Qual è la principale caratteristica di Vincenzo Boccia?
Ha la capacità di cominciare da zero un rapporto, e poi quella di tenere i contatti. Lo si vede dentro l'azienda, dove c'è affiatamento, sono tutti addetti e tecnici specializzati. E hanno anche trovato il modo di correlare i salari agli incrementi di produttività.
Che poi è la contrattazione di secondo livello, che quindi sarà rafforzata?
Enzo ha messo nel programma quanto ha sperimentato in azienda, i suoi non sono programmi astratti.
Continuità e rinnovamento sono il punto centrale del programma, non c'è alternativa per Confindustria?
La continuità per Confindustria è una scelta obbligata. Come lo è il cambiamento, per tornare protagonista. Per Vacchi il cambiamento era solo nelle relazioni industriali, sulla base del famoso contratto di Federmeccanica. Ma non basta, il problema delle imprese oggi è il rapporto con il mondo del credito, e Boccia ha lavorato alla delega sul credito che Giorgio Squinzi gli ha assegnato.
Banche decisive nella storia della Arti Grafiche Boccia. Quale era la ricetta di famiglia?
Erano affidabili, non erano 'ciaciaron', chiacchieroni. Le banche sapevano che si indebitavano, ma poi facevano fronte agli impegni puntualmente. Hanno messo tutte le risorse nell'azienda, anche le loro auto. E anche con le donne hanno fatto gruppo.
A proposito di banche, nel programma di Boccia si parla per ben due volte dei rischi connessi a regolamentazioni europee che limitino il possesso di titoli di Stato nei bilanci delle banche. E' un tema che gli sta così a cuore?
Su questo versante ha molta esperienza, ne sa più di altri, e si è fortemente impegnato. Batterà questo tasto.
Quindi sulle banche Boccia interverrà?
Oggi si deve stabilire una linea e un impegno da parte delle banche sul breve e medio periodo, non si possono incrementare investimenti senza il supporto solido delle banche perché si cresce rinnovando i processi, aggiornandosi sugli impianti e le tecniche commerciali.
'Ossessione per la crescita' presente nel programma di Boccia e nella storia dell'azienda di famiglia.
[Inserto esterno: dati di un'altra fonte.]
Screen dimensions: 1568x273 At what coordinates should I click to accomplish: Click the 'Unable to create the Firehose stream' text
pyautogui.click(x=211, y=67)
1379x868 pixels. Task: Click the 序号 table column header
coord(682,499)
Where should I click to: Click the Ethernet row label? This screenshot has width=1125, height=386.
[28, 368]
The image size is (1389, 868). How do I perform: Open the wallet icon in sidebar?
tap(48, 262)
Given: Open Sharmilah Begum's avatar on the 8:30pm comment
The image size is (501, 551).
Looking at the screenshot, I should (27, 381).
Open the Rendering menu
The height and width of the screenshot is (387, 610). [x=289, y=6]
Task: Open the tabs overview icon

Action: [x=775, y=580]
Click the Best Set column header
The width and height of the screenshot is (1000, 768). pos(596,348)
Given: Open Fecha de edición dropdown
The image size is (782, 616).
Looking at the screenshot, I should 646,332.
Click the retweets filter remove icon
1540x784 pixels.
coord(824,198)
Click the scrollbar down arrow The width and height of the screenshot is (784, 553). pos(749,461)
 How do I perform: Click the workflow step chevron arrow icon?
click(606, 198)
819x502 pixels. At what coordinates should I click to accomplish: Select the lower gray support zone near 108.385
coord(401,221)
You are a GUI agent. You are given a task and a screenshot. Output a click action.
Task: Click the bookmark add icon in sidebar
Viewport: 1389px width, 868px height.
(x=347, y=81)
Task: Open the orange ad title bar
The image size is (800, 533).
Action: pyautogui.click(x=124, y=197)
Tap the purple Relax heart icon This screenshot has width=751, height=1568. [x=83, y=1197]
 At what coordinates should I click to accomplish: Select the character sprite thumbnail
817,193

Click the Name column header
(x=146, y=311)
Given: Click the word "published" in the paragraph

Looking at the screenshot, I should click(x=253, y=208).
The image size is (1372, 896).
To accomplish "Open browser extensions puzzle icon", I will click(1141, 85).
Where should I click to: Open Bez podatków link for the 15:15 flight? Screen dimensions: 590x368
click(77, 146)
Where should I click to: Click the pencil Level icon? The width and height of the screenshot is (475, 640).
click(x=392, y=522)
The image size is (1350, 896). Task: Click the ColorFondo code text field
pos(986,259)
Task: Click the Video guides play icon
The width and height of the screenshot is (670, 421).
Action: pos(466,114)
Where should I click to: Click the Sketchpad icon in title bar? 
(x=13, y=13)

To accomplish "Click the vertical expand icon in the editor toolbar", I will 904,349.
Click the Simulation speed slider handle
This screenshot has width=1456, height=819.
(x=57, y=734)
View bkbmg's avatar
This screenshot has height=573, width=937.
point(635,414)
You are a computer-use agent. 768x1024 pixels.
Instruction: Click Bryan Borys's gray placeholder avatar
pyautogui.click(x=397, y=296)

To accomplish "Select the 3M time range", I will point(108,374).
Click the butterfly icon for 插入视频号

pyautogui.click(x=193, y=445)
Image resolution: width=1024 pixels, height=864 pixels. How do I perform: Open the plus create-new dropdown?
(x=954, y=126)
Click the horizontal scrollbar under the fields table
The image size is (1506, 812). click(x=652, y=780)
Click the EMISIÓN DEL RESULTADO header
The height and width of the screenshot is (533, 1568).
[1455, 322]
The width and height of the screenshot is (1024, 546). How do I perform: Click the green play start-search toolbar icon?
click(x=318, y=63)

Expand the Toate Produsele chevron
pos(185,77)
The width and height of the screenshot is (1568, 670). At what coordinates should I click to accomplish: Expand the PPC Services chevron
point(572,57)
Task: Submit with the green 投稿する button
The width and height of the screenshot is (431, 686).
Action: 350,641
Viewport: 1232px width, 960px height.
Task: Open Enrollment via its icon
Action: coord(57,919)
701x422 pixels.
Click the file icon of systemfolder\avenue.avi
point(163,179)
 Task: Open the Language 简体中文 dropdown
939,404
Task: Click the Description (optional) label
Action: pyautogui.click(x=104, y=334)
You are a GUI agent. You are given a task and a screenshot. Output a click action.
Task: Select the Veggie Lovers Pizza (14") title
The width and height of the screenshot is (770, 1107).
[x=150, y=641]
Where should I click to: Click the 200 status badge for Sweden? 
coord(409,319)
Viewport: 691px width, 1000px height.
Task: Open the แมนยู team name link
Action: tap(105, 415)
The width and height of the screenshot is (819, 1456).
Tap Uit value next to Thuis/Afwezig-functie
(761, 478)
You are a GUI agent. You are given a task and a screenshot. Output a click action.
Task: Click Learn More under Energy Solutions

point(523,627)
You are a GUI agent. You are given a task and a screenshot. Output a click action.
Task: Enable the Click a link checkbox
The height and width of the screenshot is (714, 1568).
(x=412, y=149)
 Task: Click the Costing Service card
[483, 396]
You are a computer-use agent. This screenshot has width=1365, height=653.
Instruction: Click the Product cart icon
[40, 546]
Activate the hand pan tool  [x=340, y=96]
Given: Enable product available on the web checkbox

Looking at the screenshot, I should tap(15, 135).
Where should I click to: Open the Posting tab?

Sono passati da un laboratorio in un sottoscala ad una srl fino ad avere uno stabilimento con debiti fino al collo dal 1973 al 1988, passando dall'essere una piccola impresa in un settore maturo, ad una media azienda con 160 dipendenti attraverso investimenti in macchinari, solo il meglio sul mercato. Enzo andava a vedere le nuove rotative di persona, ha poi innovato anche la relazione con il mercato, cavalcando l'arrivo di internet, quando non contava più la localizzazione, potendo rimanere a Salerno che non è fine del mondo, ma è una zona periferica.
Una famiglia di lavoratori, lontani dagli intrallazzi della politica. Sarà così anche in Confindustria?
Non avevano agganci, si sono affermati grazie alle capacità tecniche e organizzative. Come ad esempio il lavoro che Enzo ha fatto come a.d., estendendo le relazioni nei mercati difficili come Francia, Germania, Svezia, Danimarca e Regno Unito. Faceva l'agente. E non aveva credenziali politiche.